» **Dataset extract**:
---------------
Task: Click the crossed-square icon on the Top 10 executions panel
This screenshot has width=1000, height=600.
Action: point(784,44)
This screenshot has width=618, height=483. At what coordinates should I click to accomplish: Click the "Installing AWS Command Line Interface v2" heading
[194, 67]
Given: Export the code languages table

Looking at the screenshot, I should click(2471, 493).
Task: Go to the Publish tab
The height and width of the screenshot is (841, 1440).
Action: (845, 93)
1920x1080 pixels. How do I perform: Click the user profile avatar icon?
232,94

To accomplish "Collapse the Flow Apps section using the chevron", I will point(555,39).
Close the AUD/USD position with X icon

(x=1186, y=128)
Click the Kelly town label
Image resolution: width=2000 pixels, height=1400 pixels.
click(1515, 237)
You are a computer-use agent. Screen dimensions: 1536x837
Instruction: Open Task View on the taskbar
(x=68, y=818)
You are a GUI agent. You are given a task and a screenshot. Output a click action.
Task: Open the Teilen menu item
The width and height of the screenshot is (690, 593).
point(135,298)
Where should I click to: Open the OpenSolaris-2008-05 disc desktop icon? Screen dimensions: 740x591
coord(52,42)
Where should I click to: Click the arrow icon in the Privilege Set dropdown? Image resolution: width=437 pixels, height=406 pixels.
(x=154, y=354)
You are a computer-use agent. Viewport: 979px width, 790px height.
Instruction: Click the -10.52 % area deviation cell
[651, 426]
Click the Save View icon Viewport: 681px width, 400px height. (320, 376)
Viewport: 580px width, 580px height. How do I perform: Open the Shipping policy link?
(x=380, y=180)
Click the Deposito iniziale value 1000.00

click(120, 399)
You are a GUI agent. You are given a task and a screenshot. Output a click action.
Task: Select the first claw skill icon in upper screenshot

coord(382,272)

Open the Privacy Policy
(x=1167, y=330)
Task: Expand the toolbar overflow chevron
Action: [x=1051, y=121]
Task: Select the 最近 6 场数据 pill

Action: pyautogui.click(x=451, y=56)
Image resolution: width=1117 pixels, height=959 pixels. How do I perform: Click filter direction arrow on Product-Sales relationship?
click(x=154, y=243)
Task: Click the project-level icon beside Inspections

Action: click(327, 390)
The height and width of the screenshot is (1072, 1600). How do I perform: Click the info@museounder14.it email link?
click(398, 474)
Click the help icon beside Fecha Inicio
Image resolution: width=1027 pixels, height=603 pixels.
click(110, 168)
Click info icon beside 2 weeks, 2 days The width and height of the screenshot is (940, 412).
---------------
» **Brief**: Which lines in the records above contain the word "dimensions"? Collect each of them in full.

» **Final result**:
You are a computer-use agent. Screen dimensions: 1536x837
Where should I click to: Open the OpenSolaris-2008-05 disc desktop icon? Screen dimensions: 740x591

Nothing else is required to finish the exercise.